Não que não tivesse havido avisos e alertas, porque para além do PCP, desde a primeira hora que as associações e grupos de adeptos fizeram-se imediatamente ouvir, como é o caso da Associação Portuguesa do Adepto.
Mas enfim, hoje estamos aqui e temos oportunidade de corrigir este erro e impedir que tome proporções maiores.
As consequências concretas destas medidas são várias e não resolvem nenhum dos problemas a que se propunham. O que hoje se decide é se devemos insistir numa má solução:
Decide-se se um adepto deve ser discriminado e tratado com suspeição pelo facto de o ser;
Decide-se se queremos dividir os adeptos em bons e maus; se queremos zonas em que não podem entrar jovens com menos de 16 anos, afastando famílias; se queremos limitar ainda mais a utilização de bandeiras ou de outras formas de expressão;
Decide-se se um adepto que o queira ser em toda a plenitude tem de registar-se e fornecer dados pessoais de forma desproporcionada e sem justificação;
Decide-se se só se pode ser adepto mediante o pagamento de 20 euros pelo próprio registo;
Decide-se se fica dificultada a participação dos adeptos em jogos fora de casa;
Se, em última instância, queremos ver bancadas vazias e o desporto cada vez menos ligado à vida.

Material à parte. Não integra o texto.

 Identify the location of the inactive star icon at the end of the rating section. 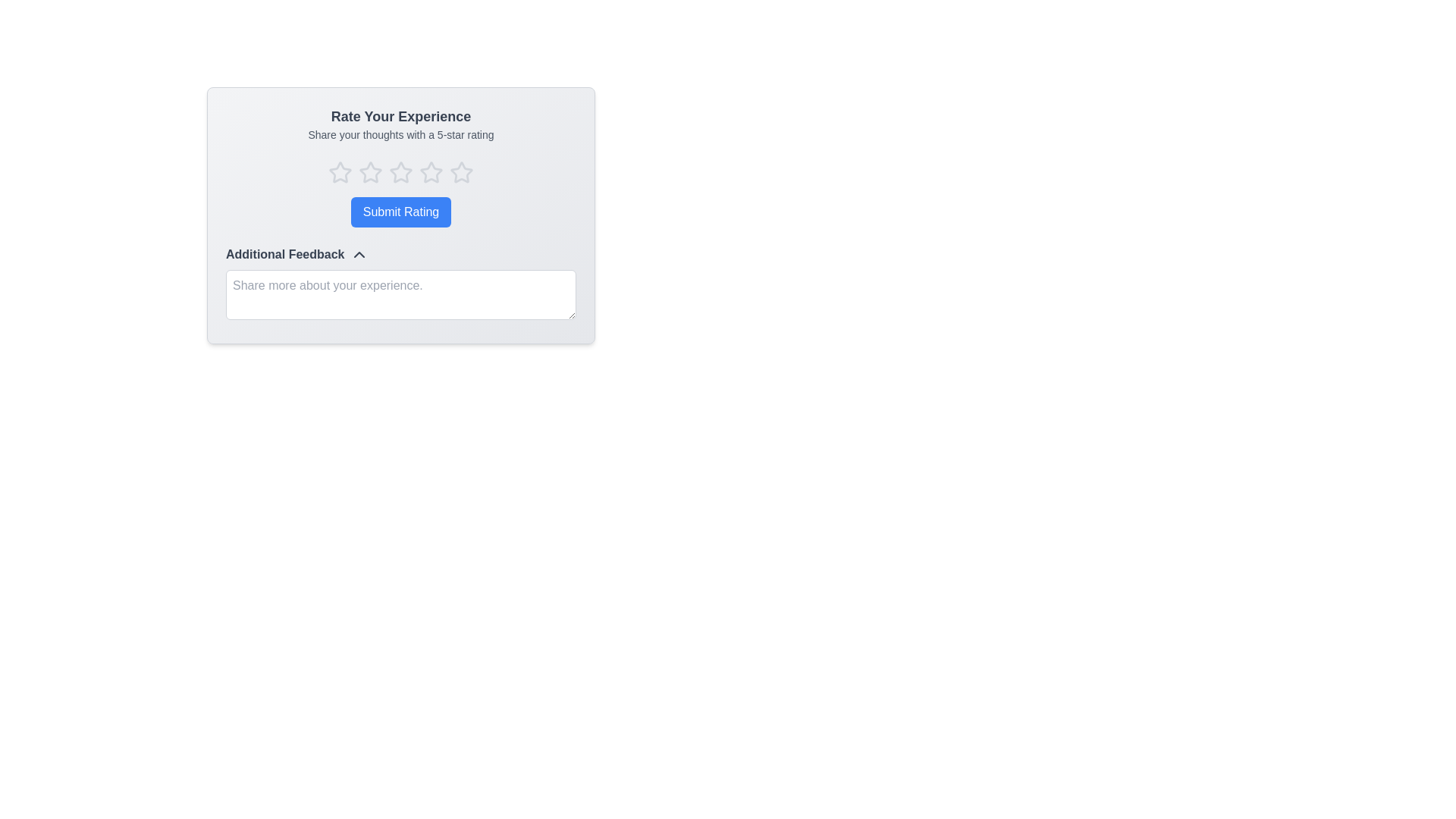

Estão em causa uma data de coisas, nenhuma delas tem a ver com combate à violência, ao racismo ou xenofobia.
Srs deputados,
A violência e as discriminações são graves problemas que existem na sociedade e que se revelam em vários contextos, dentro e fora dos recintos desportivos, a montante destes.
Por isso, em vez de soluções fáceis e injustas, procure-se resolver os problemas sociais, económicos e culturais que estão na origem destes problemas e do aproveitamento dos mesmos.
E procurem-se sempre soluções, que sejam adequadas e proporcionais, que sejam eficientes.
Este é o compromisso e simultaneamente desafio que o PCP aqui deixa nesta discussão e no dia em que desejavelmente enterramos o cartão: que se desfaça o que está mal feito e que se faça uma verdadeira discussão sobre o problema com todos os agentes desportivos, não contra eles, mas com eles.